JERUSALEM (VINnews) — In a trip to Israel organized by the Jewish Agency’s educational arm Israel Experience and France’s United Jewish Social Fund in Israel (FSJU), 80 French Holocaust survivors got the chance to do something they had not done before. Celebrate their Bar/Bat Mitzvahs.
Jacques Innedjian, a survivor in his late 80s told The Jerusalem Post that it was difficult to describe his feelings in the moment. “It’s a feeling that is shaking my entire body,” he said, showing his arm with a number tattooed on it. “This number was my mother’s number – it’s the only thing I have left of her. I tattooed her number onto my arm so that she will be with me wherever I go.”
He went on to explain that he is a victim of two genocides. “My father’s family were victims of the Armenian Genocide and my mother was murdered in the Holocaust.”
Jacques’ father lost a twin brother in the Armenian Genocide as well.
When the Holocaust began, Jacques’ mother was sent off to Auschwitz, while he was hidden. “I don’t remember where I was hidden or even where I came from… I can’t talk about this more, I don’t want to cry,” he said taerfully. “It’s all too emotional for me.”
It has always been a dream for Jacques to visit Israel, he says. “And there is a part of me that hopes while I’m here, I die here too.”
It has been difficult for Jacques to move on from his losses. “I know my mother would have wanted me to move on with my life – to study, to live and to do everything that all people do, but I was never able to move past the trauma,” he said.

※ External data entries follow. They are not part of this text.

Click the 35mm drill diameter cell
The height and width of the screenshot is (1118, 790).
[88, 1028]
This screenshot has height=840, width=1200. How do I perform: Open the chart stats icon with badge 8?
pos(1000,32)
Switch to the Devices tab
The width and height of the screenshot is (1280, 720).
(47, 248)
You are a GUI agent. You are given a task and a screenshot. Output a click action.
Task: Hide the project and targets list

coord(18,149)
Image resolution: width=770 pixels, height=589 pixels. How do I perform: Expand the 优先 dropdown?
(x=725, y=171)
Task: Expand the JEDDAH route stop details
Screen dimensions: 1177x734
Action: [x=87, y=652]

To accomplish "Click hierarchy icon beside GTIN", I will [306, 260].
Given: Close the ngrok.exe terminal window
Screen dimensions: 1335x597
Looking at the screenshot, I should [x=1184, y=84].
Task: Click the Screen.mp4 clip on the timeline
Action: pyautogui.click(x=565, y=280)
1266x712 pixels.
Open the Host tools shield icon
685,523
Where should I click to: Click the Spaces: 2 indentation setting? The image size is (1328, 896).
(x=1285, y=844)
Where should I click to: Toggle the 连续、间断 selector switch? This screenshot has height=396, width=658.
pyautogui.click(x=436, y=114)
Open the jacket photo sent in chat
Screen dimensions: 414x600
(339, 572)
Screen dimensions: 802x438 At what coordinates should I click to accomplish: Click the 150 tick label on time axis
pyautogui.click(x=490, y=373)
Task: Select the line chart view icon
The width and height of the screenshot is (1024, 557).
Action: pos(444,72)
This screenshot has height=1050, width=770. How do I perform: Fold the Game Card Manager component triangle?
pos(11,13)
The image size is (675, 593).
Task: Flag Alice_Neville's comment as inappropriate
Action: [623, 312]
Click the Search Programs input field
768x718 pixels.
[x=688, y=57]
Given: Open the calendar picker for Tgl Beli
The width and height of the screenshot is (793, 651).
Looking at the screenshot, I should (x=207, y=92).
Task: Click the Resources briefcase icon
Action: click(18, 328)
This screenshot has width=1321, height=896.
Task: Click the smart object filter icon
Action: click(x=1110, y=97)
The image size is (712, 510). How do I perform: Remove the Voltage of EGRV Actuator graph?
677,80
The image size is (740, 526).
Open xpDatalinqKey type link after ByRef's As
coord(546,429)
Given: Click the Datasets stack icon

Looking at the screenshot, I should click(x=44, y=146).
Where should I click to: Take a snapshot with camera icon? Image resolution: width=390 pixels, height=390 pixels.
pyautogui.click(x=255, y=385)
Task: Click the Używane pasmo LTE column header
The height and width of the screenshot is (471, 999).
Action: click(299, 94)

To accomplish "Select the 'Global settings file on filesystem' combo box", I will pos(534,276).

Another survivor, Amar Joseph, called putting on Tefilin on his first trip to Israel a magical moment. “It’s all very overwhelming and emotional for me – I’ve come here in memory of my family, to memorialize them and the way they were murdered in the Holocaust,” he said.
Joseph said that his aunt and uncle were sent to Auschwitz “and they never came back.” Joseph remained hidden at that time, until he was eventually caught and sent to the Drancy transit camp in Paris. He was there until he was liberated 3 months later.
The survivors were brought on a tour of the underground Kotel tunnels. Afterwards, they were taken to the Kotel for their Bar/Bat Mitzvah ceremonies, and to place notes in the Kotel.
Some of the women shared their stories, while others said it was too painful to speak of their experiences.
Rose Coneon was inspired by the trip.“There is something electric in the air, you can really feel it,” she said. “Whenever there is a ceremony for France somewhere in the world, I get very emotional, and here I feel the same because I am connecting to my Judaism, my roots.”
Of her experinces during the Holocaust, Rose said she went with her parents to hide in southern France. “We traveled on foot to a small village near Toulouse,” she said. “I was hidden with my cousin and my grandparents, while my parents and my aunt and uncle hiked through the mountains into Spain and joined the resistance in Algeria.”
As a 7-year-old girl in hiding, Rose recalls barely having any food or things to entertain herself with. “There was hardly any food or games, and we couldn’t go to school,” she said, adding that the people hiding them managed to get clothes from the Red Cross for them.
Going back in her mind to that time is difficult for Rose, but she said she “feels blessed” to be at the Western Wall.
Miriam Szmuel is another survivor in her 80s, who survived the war by being hidden away.
“I was hidden away by a family – they saved me,” she said. “I’m standing here because of them.” Miriam’s family fled to Paris from Poland just before the war broke out.
Miriam related that when the war was over and she was reunited with her parents, it was difficult to connect with them because they felt like strangers to her. “I suddenly had to call them mama and papa and I didn’t know them. They were also very sad because my father lost his entire family. My mother’s sister went through Auschwitz and she lived with us, and my uncle’s wife and three children were also murdered.”
Miriam got married despite the trauma she suffered during the war. “I am a mother and grandmother,” she said proudly. “And still to this day I am working as a Yiddish teacher.”
The purpose of the Israel trip, as explained by Israel Experience director-general Amos Hermon, is to “give the participants a complete and quality vision of the country and to give them an Israeli experience worthy of the name.”
Amos added that Jewish Agency plans to continue their work by locating Holocaust survivors and their families, thereby giving their stories a chance to be heard by younger generations.
Myriam Fedida director of FSJU Israel said that “Andre Katz and his team from Passerelles, the FSJU’s department accompanying and supporting Holocaust survivors and hidden children, has realized the amazing project of bringing 80 of them to Israel,” adding that, “we worked closely with Israel Experience to ensure them an amazing experience in Israel.”